EXERCISE DATA
****
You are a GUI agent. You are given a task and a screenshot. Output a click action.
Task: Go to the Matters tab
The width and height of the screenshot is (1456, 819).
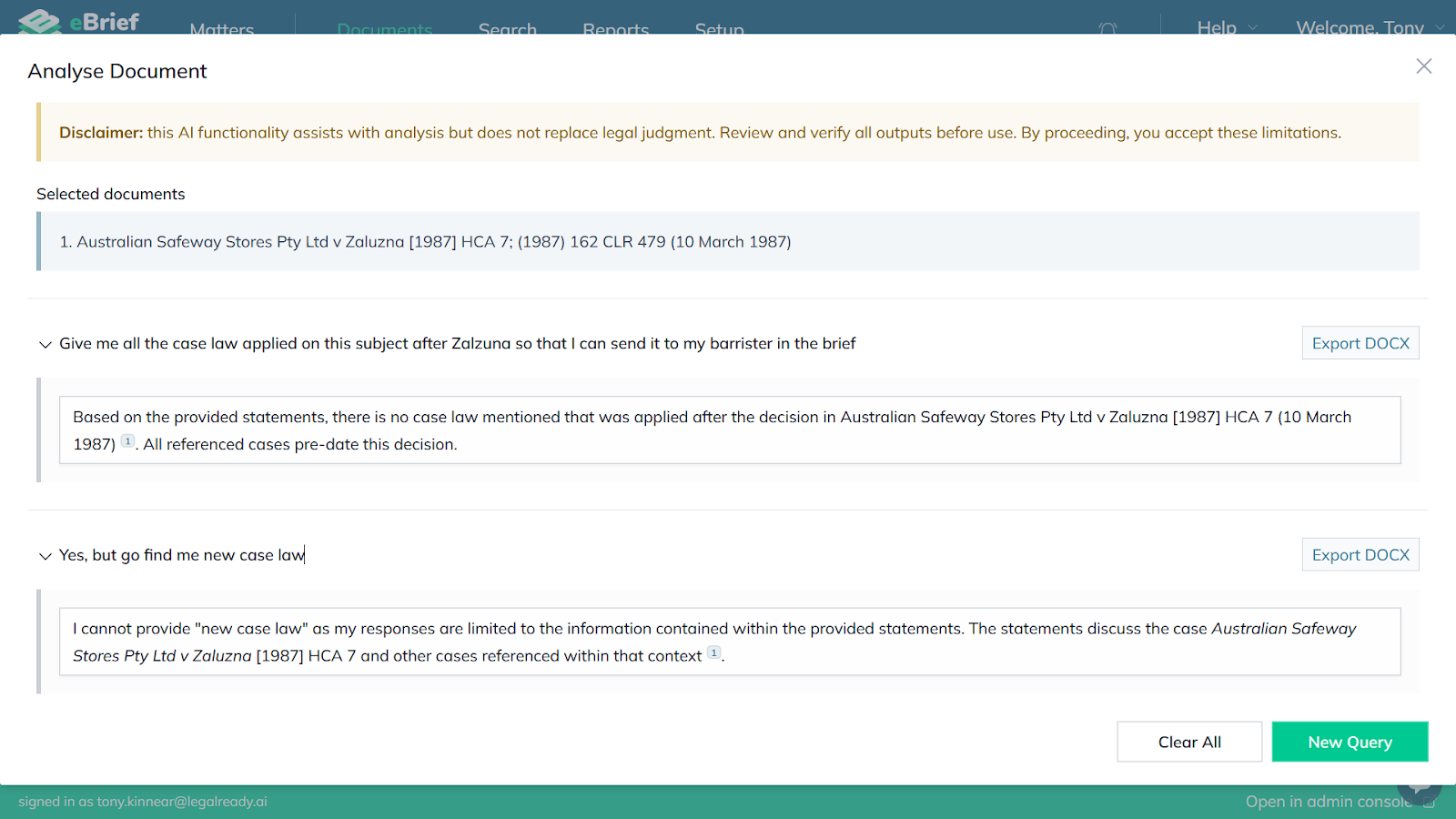click(221, 29)
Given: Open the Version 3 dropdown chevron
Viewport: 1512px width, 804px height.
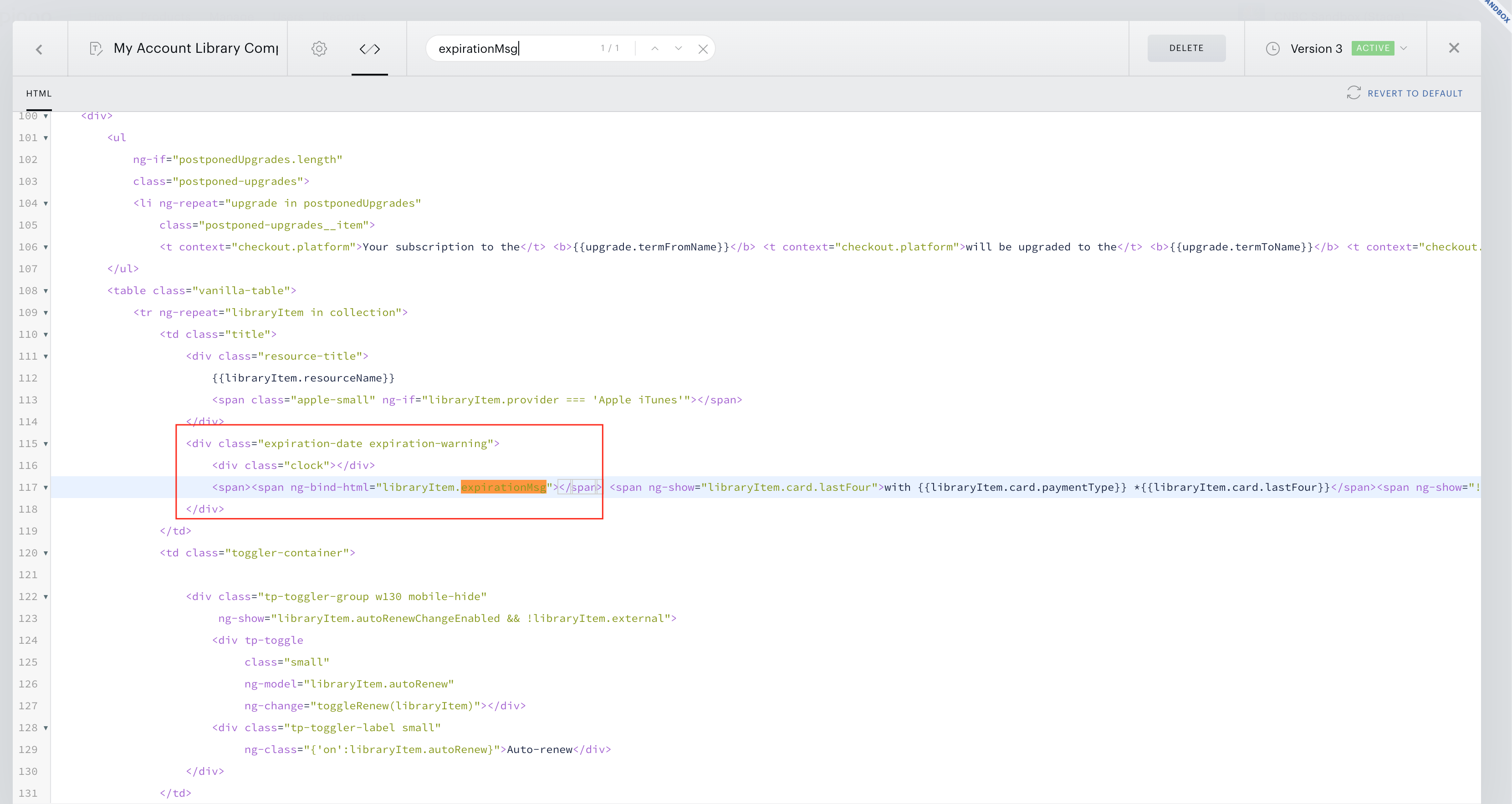Looking at the screenshot, I should pyautogui.click(x=1404, y=48).
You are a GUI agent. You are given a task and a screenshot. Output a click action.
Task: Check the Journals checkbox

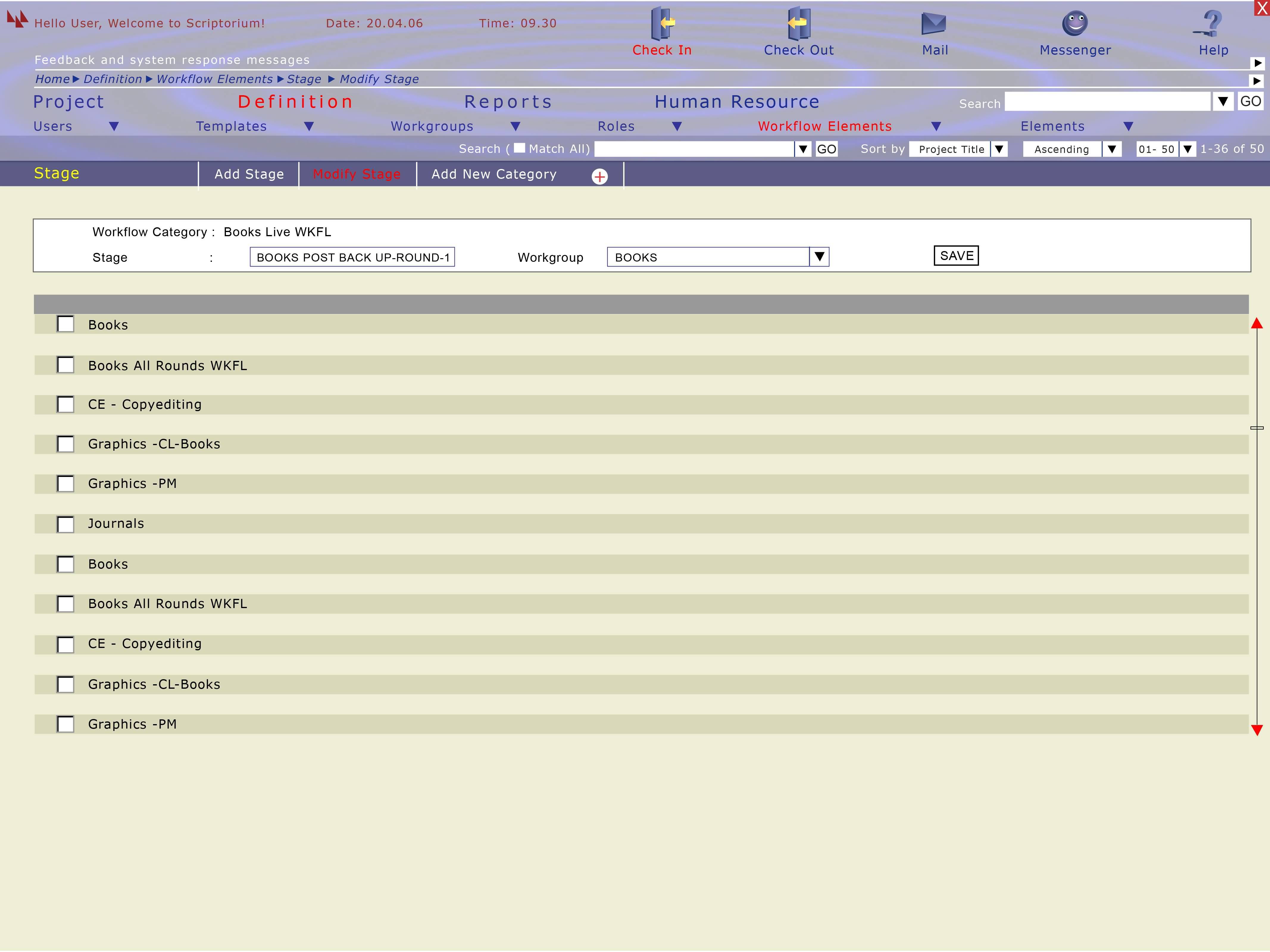[x=65, y=524]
****
TASK BRIEF
Reproduce the text of all three items above word for word, leaving out the pictures.

RESULT OF THE TASK
You are a GUI agent. You are given a task and a screenshot. Output a click action.
Task: Go to the Matters tab
The width and height of the screenshot is (1456, 819).
click(221, 29)
Given: Open the Version 3 dropdown chevron
Viewport: 1512px width, 804px height.
Looking at the screenshot, I should pyautogui.click(x=1404, y=48).
You are a GUI agent. You are given a task and a screenshot. Output a click action.
Task: Check the Journals checkbox

[x=65, y=524]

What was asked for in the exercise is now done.